Say no to stalkerware

Using spyware to monitor your loved ones is not only unethical, it is also illegal in most jurisdictions, where it is considered illegal surveillance.

This is actually an important reason not to use stalkerware. Then there’s the problem that stalkerware makers have proven time and time again that they can’t keep data safe — neither that of their clients, nor that of their victims or targets.

Apart from spying on romantic partners and spouses, some people use stalkerware apps to monitor their children. Although this type of use, at least in the United States, is legal, that doesn’t mean that using stalkerware to snoop on your kids’ phones isn’t scary and unethical.

Even if used legally, Galperin believes parents should not spy on their children without telling them, and without their consent.

If parents inform their children and get the green light, parents should stay away from unsafe and untrustworthy stalkerware apps, and use parental tracking tools built into Apple’s phones, tablets, and more secure, openly operating Android devices.

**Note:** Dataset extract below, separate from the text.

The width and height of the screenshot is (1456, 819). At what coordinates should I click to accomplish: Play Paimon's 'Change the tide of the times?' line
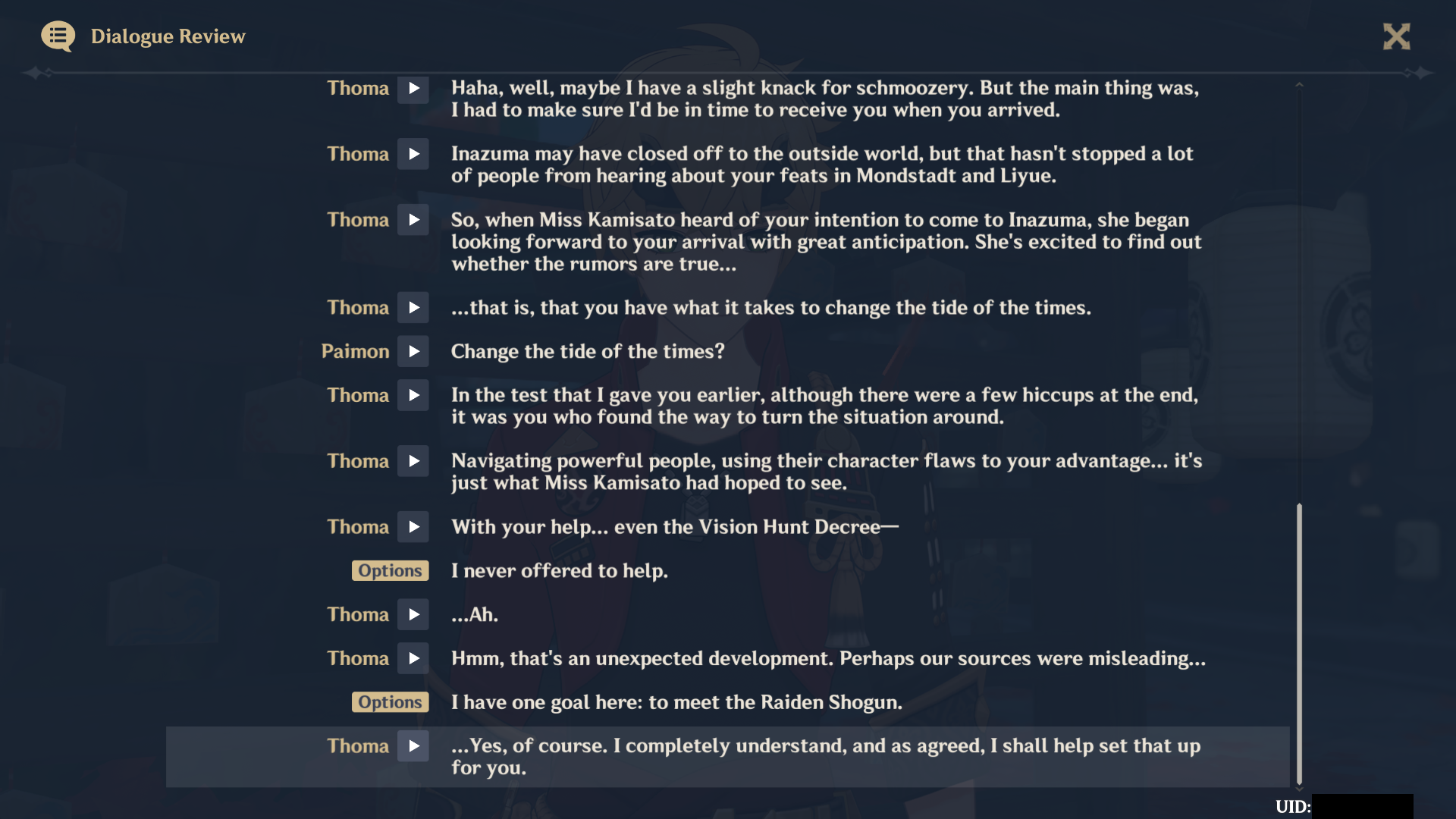[x=413, y=352]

Summary of violations and leaks

Here is the complete list of stalkerware companies that have been hacked or leaked sensitive data since 2017, in chronological order:

It was first published on July 16, 2024 and has been updated to include uMobix as the latest stalkerware app to have a security issue.


If you or someone you know needs help, the National Domestic Violence Hotline (1-800-799-7233) provides free, confidential, 24/7 support for victims of domestic abuse and violence. If you are in an emergency, call 911 Alliance Against Stalkerware It has resources if you think your phone has been compromised by spyware.